--- begin ---
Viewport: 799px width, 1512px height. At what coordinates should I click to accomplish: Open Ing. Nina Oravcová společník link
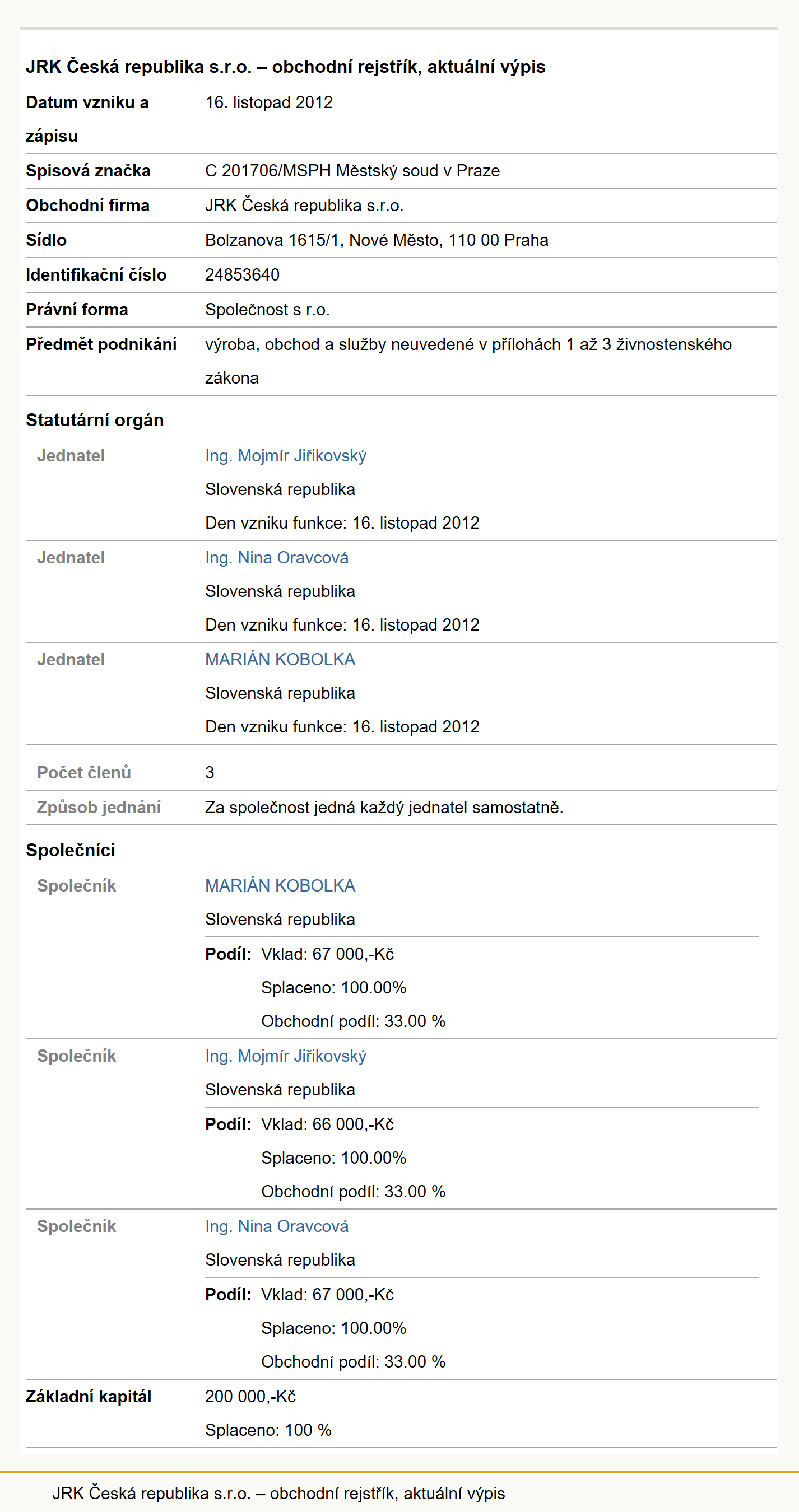click(276, 1226)
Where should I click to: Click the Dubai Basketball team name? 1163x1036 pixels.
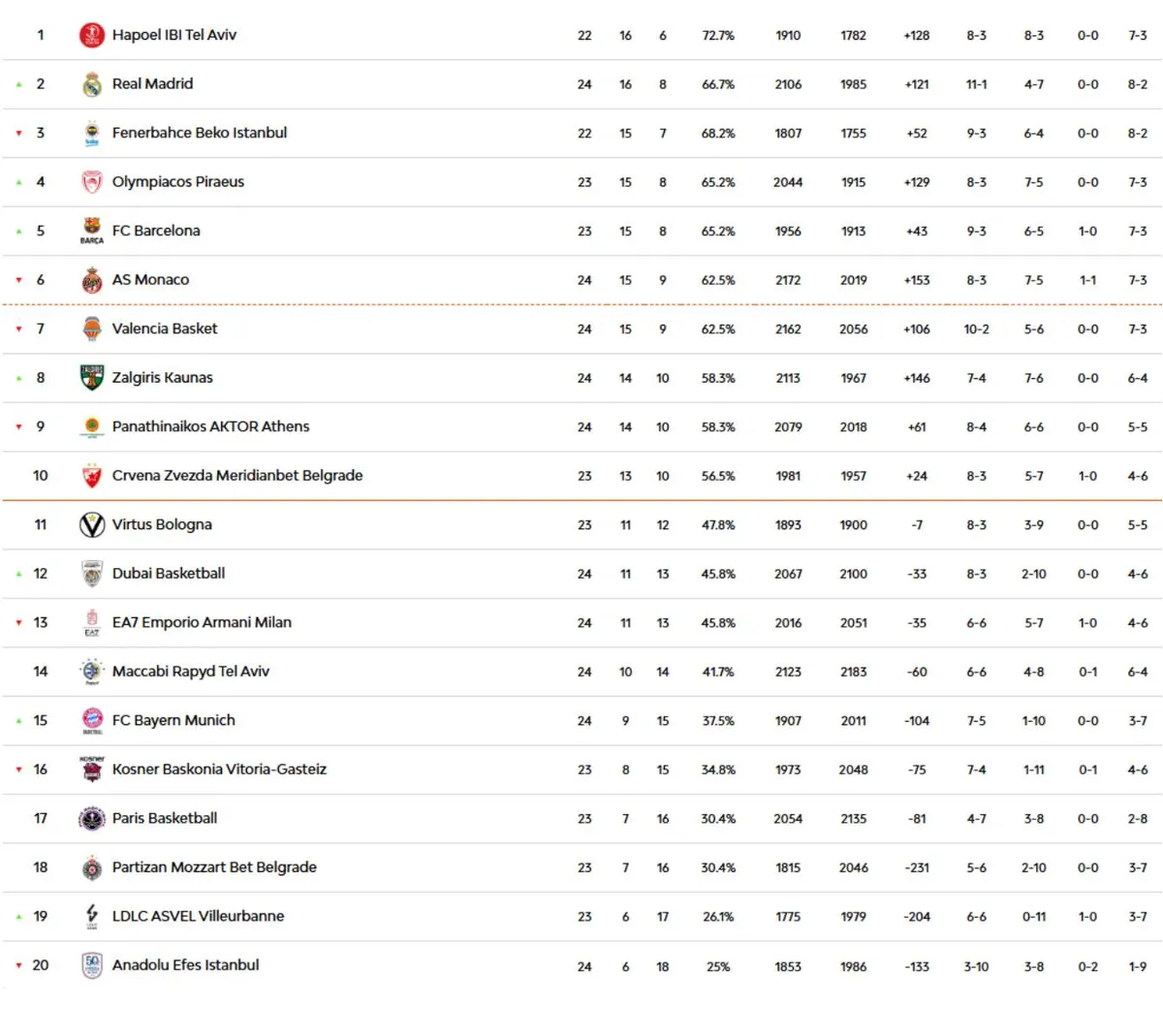pyautogui.click(x=169, y=574)
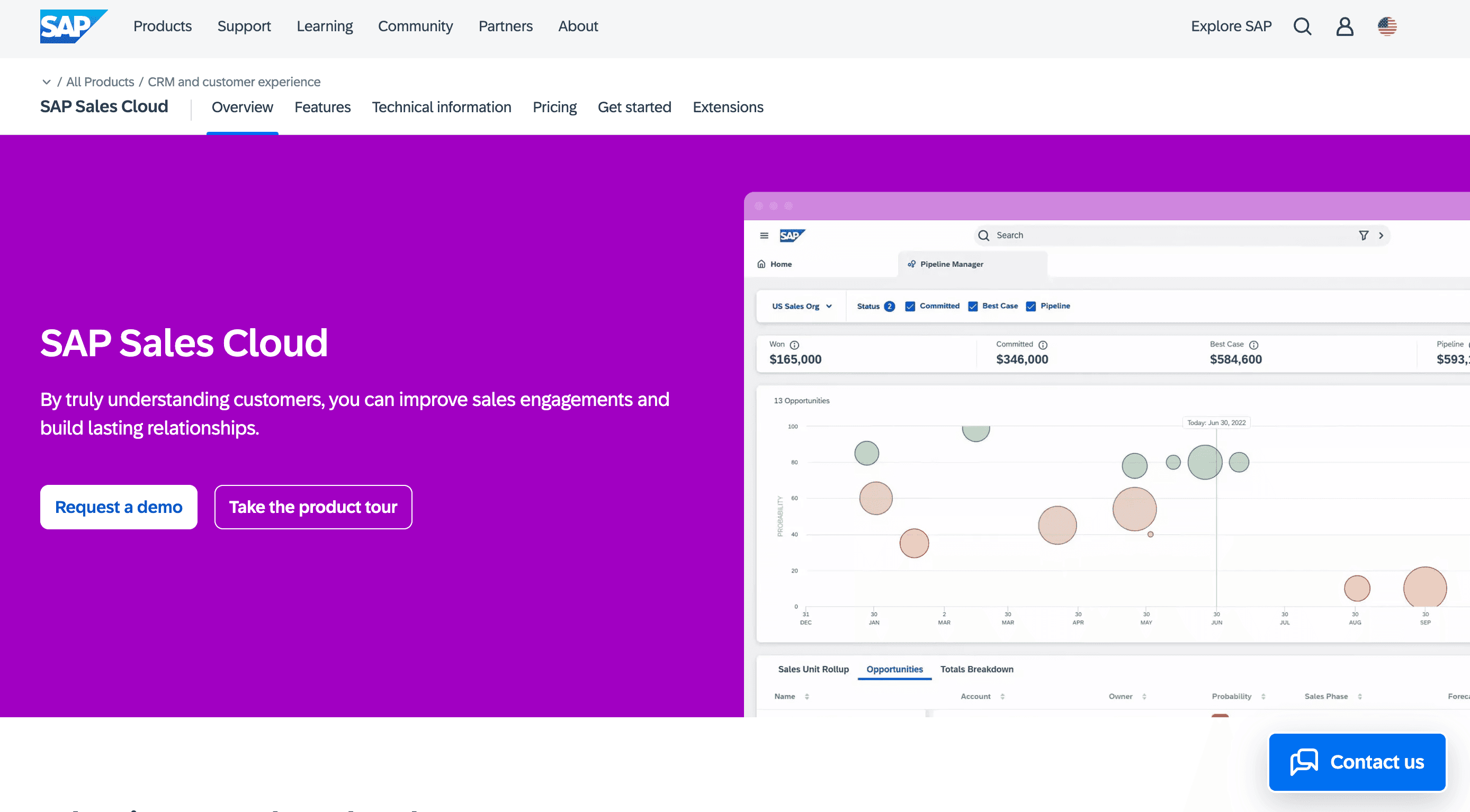Click the Sales Unit Rollup tab
This screenshot has height=812, width=1470.
814,669
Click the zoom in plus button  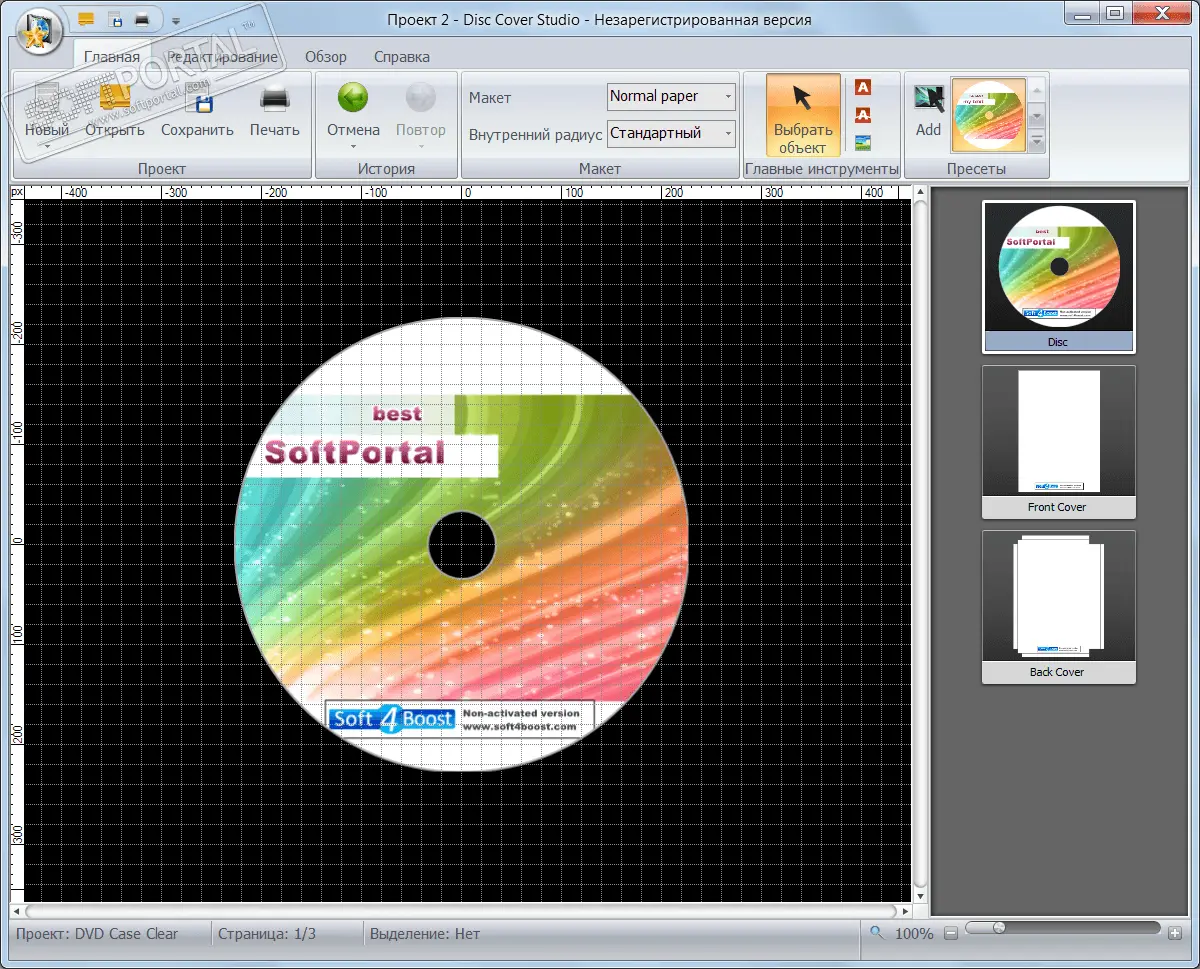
--- end ---
Please rewrite the material above, swapping "team name" for "club name" and changing nothing else. Leave the pictures out of your answer.

Viewport: 799px width, 1512px height. At what coordinates should I click to accomplish: Open Ing. Nina Oravcová společník link
click(276, 1226)
Where should I click to: Click the Dubai Basketball club name? 1163x1036 pixels.
pyautogui.click(x=169, y=574)
Click the Sales Unit Rollup tab
This screenshot has height=812, width=1470.
814,669
Click the zoom in plus button  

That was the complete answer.